▸ **TASK ITEM**
Return, exactly as written, all lines from the line containing "Where should I click to: Decrease" to the end of the entries below, with both ends included.

+ + + +

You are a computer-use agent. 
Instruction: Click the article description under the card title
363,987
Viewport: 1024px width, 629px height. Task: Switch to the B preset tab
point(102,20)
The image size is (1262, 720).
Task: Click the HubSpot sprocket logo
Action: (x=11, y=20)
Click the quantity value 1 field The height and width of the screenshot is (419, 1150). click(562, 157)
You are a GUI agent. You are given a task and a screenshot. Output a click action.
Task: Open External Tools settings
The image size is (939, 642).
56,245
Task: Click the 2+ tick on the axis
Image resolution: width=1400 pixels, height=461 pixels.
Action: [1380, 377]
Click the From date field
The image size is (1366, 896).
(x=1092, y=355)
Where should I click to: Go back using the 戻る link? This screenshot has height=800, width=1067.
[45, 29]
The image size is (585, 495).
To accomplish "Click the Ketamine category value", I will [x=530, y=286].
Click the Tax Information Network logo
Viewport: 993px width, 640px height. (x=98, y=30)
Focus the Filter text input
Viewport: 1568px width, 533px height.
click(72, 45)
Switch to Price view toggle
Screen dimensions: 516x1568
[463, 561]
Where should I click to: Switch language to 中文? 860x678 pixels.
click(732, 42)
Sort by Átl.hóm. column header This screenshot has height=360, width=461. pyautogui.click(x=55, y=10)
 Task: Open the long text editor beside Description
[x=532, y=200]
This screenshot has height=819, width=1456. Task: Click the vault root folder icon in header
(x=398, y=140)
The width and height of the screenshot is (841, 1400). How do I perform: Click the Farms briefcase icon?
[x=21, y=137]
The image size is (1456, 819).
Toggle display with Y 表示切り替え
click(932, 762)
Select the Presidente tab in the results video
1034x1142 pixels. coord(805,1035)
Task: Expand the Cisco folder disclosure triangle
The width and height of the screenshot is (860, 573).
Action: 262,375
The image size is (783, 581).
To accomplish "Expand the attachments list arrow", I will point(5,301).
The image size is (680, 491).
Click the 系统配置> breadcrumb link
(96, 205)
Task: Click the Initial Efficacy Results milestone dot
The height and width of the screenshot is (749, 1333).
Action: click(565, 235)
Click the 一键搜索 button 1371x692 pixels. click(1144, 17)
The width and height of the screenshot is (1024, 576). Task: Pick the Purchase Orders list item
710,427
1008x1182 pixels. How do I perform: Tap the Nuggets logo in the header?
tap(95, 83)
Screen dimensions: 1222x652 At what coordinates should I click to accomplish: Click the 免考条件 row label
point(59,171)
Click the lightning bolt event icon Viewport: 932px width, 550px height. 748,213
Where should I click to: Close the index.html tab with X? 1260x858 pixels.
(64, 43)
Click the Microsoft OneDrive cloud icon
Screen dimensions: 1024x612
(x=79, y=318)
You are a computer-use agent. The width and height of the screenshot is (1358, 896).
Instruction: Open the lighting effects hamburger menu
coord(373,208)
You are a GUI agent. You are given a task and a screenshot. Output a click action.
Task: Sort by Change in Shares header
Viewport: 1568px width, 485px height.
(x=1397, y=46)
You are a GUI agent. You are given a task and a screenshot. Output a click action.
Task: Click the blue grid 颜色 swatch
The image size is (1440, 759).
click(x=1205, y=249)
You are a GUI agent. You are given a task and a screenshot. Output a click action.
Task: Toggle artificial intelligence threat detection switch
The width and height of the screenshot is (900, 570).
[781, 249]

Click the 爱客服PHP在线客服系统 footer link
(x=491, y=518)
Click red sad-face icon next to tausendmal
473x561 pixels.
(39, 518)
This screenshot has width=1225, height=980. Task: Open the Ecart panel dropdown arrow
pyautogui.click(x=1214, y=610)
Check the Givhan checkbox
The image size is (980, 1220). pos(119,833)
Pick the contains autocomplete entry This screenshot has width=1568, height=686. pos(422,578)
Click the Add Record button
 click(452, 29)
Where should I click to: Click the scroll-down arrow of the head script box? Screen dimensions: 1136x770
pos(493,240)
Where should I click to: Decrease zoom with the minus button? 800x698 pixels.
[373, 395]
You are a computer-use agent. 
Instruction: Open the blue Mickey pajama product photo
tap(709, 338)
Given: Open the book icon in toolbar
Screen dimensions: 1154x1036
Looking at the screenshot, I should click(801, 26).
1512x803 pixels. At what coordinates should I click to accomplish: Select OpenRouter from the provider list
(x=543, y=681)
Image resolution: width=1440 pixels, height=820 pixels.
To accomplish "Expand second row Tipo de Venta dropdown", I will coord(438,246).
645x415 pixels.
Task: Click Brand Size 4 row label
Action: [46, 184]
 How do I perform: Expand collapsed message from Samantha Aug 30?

+ + + +

▸ **RESPONSE TO THE EXERCISE**
Where should I click to: Decrease zoom with the minus button? 800x698 pixels.
[373, 395]
You are a computer-use agent. 
Instruction: Open the blue Mickey pajama product photo
tap(709, 338)
Given: Open the book icon in toolbar
Screen dimensions: 1154x1036
Looking at the screenshot, I should click(801, 26).
1512x803 pixels. At what coordinates should I click to accomplish: Select OpenRouter from the provider list
(x=543, y=681)
Image resolution: width=1440 pixels, height=820 pixels.
To accomplish "Expand second row Tipo de Venta dropdown", I will coord(438,246).
645x415 pixels.
Task: Click Brand Size 4 row label
Action: [46, 184]
 How do I perform: Expand collapsed message from Samantha Aug 30?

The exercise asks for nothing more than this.